The video -- and Milosevic's reaction to it in the courtroom -- suggest that by May 1991 the Serbian state was financing the Red Berets and was fully aware of the nature of the paramilitary unit's operations. This involved the use of paramilitary force in Croatia and Bosnia with the apparent objective of carrying out ethnic cleansing through mass violence.
According to Tromp, a lawyer would have advised Milosevic to say nothing. Instead, he appeared to reveal the extent of his own knowledge of, and role in, a criminal operation.
In Serbia, on the other hand, Milosevic's courtroom performance was seen in a particularly positive light. No doubt this was due mainly to his readiness to put up a good fight against the international community and The Hague tribunal.
'Heart Of Stone'
The way Milosevic challenged the veracity of some of the victims' accounts also revealed his lack of empathy for their suffering. Commenting on that topic a year later, principal trial attorney Sir Geoffrey Nice recalled a woman who testified to having witnessed the killing of her own children. Milosevic was said to have shown no feelings whatsoever for her. In a 2007 interview with the Croatian newspaper Jutarnji, Nice stated that "Milosevic had a heart of stone."
According to Tromp, "the trial proceedings revealed Milosevic as a man who refused to see the consequences of his political actions, defending in court the very views that had led him to engage in multiple conflicts." Indeed, she gives us a vivid portrait of a man seemingly capable of running a war with one hand while signing peace agreements with the other.
The international community, or its representatives for the Balkans, including Lord Carrington, Jose Cutileiro, and Lord Owen, do not escape criticism in Tromp's book. They are depicted as having supported the ethnic division of Bosnia from the very beginning, and thus effectively furthering the Serbian nationalist project.
Tromp's book documents the last six years of Milosevic's life in a Scheveningen detention unit, where he appears to have enjoyed the respect of other prisoners. Notably, ethnicity did not appear to matter much among these alleged Serbian and Croatian architects and perpetrators of ethnic cleansing and mass crimes. Upon Milosevic's death, some of his fellow detainees signed a joint condolence letter. They included former foes like Croatian General Ante Gotovina and several Bosnian Croat commanders.
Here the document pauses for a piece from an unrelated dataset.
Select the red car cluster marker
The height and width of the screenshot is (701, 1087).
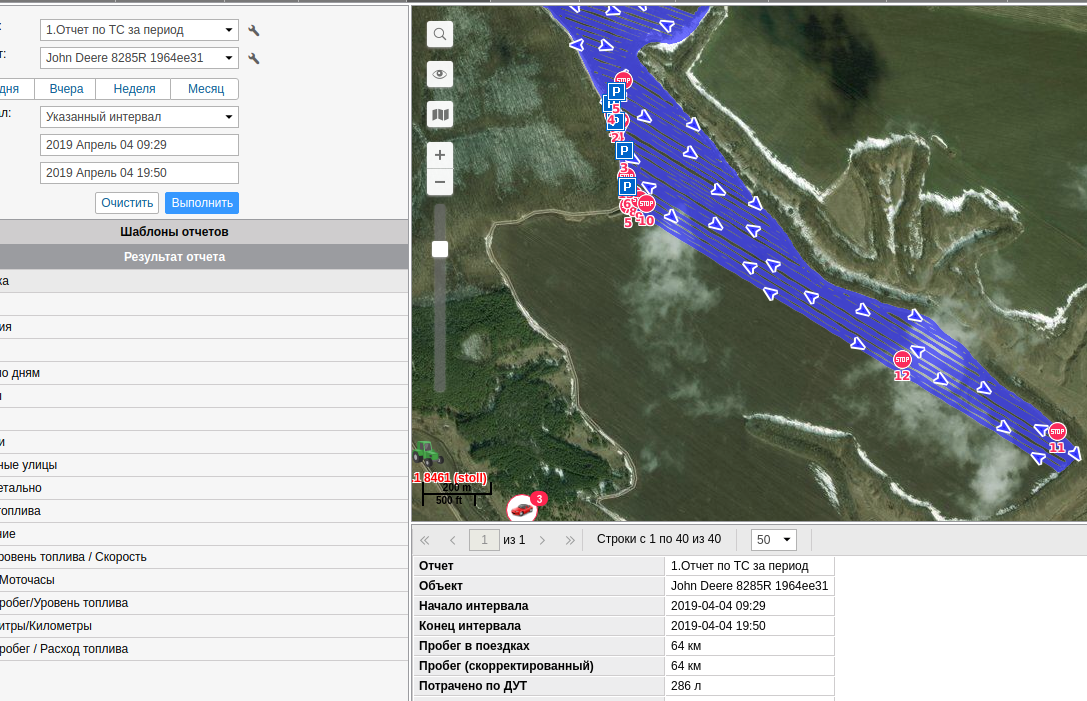click(522, 508)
Tromp's book is certainly not meant to finish what was interrupted by Milosevic's death -- there can never be a final verdict in a court of law. But it does provide unique insight into key decisions and turning points on the road to war in Yugoslavia, and Milosevic's undeniable and direct role in those events.
"The record of the trial provides material from which individuals can draw their own conclusions and be untroubled by the lack of a rubber stamp," Tromp concludes.
Her book is a remarkable achievement, an inside account of arguably the most significant war crimes trial since World War II, and should prove crucial in countering the culture of impunity that still predominates in the Balkans.